### WHAT IS ASKED
Copy the text of every entry below word for word, and leave the pictures out of your answer.
-- START OF RECORDS FOR THE EXERCISE --
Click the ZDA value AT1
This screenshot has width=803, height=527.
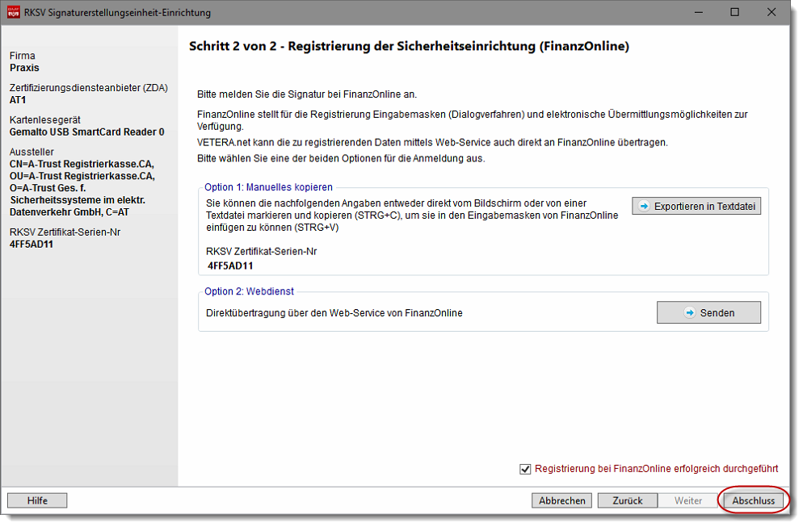click(18, 100)
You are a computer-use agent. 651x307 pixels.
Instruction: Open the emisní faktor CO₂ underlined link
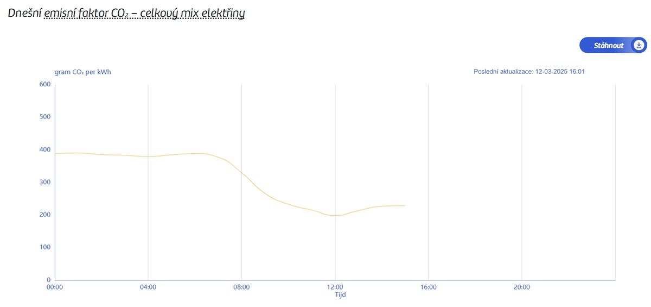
-- END OF RECORDS FOR THE EXERCISE --
### REPLY
Click the ZDA value AT1
This screenshot has width=803, height=527.
click(18, 100)
You are a computer-use agent. 651x307 pixels.
Instruction: Open the emisní faktor CO₂ underlined link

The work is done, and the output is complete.